Он попробовал интеллигентизировать свое поведение путем научно-нравственного обоснования.

— Вы знаете, я стремлюсь к любви. Пора. Образ девушки, которая мне, скажем, нравится, я пытаюсь экстраполировать в образ женщины средних лет и в конечном счете — пожилой.

— Ну и как?

Аркадий вздохнул.

— Удручающе…

— Ну, а я вам нравлюсь? — спросила старушка с нескрываемым интересом.

— Очень, — Аркадий еще раз вздохнул, но уже не тяжелым вздохом, а умиротворенным — с каким набегавшиеся дети пьют молоко.

Аркадий смотрел прямо перед собой. В сквере на гравиевых дорожках играли мальчики и девочки. Для их бегания, падений, кувырканий взрослые устроили хорошо утрамбованную, но все же пыльную пустыню. Дети ползали по ней на коленях и животе, стояли на четвереньках, даже лежали — глядели в небо. «Хорошо бы это делать на травке», — подумал Аркадий и посмотрел на старушку.

Старушки не было. Была девушка в белых брюках и желтой майке.

— Роза? — спросил Аркадий.

— Роза для нахалов. Для нормальных — Надя.

— Тут старушка сидела… — Аркадий потерянно завертел головой. — Хорошая старушка…

— Моя прабабка — кавалерист-девица.

— Ну что ты мелешь?

— Я мелю?! — Надя вскочила. — Она в Первой Конной работала военной сестрой милосердия.

— Конечно мелешь! Она интеллигентная женщина. — Аркадий тоже вскочил. — У нее современное мышление.

— Интеллигентная — не спорю. Два высших образования. Мыслит современно — не спорю, это у нее от меня.

— А ты наглая, — сказал Аркадий.

— А ты жмот, — сказала Надя. — У тебя пуд бананов — мог бы и угостить девушку. Наверно, и прабабка моя слиняла, что ты ее бананом не угостил.

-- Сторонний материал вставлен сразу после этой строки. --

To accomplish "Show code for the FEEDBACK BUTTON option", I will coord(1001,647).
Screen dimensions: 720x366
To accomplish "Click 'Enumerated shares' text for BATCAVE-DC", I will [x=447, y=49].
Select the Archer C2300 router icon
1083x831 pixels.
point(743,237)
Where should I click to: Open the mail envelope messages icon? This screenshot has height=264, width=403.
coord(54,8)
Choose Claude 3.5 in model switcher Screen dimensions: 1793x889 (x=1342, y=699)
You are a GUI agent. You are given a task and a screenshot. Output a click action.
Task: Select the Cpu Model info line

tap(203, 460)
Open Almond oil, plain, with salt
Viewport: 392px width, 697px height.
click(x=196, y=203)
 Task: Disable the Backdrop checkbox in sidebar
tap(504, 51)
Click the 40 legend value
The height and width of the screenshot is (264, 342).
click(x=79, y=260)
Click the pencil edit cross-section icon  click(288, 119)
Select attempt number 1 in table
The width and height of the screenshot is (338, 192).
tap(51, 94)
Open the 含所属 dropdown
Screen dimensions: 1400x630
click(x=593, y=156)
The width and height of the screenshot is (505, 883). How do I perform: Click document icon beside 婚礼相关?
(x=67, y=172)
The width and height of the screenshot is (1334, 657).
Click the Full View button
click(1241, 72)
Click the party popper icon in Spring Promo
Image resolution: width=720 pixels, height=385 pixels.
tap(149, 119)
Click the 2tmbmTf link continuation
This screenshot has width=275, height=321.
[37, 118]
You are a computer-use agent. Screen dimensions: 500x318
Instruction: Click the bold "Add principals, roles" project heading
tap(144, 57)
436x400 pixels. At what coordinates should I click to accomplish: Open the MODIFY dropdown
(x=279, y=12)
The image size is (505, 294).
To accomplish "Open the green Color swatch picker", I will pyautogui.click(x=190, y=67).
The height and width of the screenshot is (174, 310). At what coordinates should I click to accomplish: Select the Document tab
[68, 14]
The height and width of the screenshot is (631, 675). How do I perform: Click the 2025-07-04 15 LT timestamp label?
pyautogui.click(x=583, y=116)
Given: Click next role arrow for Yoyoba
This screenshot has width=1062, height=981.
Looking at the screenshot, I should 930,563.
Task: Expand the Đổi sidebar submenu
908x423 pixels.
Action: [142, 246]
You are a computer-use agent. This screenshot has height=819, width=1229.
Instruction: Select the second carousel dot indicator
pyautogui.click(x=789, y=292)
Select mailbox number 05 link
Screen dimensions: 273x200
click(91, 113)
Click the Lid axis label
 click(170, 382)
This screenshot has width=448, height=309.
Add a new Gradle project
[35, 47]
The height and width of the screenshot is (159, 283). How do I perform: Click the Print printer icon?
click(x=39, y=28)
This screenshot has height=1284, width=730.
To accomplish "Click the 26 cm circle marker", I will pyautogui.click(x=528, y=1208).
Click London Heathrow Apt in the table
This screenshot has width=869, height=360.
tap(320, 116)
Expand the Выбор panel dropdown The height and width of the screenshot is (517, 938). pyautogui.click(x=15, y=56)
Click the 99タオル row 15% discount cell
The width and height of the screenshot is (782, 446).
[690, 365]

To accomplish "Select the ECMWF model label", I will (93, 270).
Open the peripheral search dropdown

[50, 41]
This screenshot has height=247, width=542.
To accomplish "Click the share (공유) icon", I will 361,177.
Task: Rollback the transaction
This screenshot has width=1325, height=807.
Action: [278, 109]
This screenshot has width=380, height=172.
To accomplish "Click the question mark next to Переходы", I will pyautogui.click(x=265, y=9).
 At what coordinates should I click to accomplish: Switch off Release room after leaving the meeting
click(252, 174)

Стыд Аркадия обварил — стыд зависит от желез, вырабатывающих адреналин, и от совести — предмета неосязаемого, но обеспечивающего для адреналина сверхпроводимость.

— Конечно! — воскликнул Аркадий. — Ешь сколько хочешь.

— А ты?

— Я равнодушен. Я макароны люблю.

— Твоей жене нужно будет иметь много детей, если ты макароны любишь, иначе ей будет скучно… Девочка! — Надя остановила пробегавшую мимо девочку с черными коленями. — Ты бананчики любишь?

— У меня руки грязные, — сказала девочка.

— Ничего. Я тебе очищу.

Вскоре к этой самой Наде выстроилась очередь ребятишек. Она чистила им бананы. Ребятишки посматривали на Аркадия хмуро, опасаясь, что он тоже бананов захочет. А он думал о стоэтажном поле. Ему нравилось о нем думать.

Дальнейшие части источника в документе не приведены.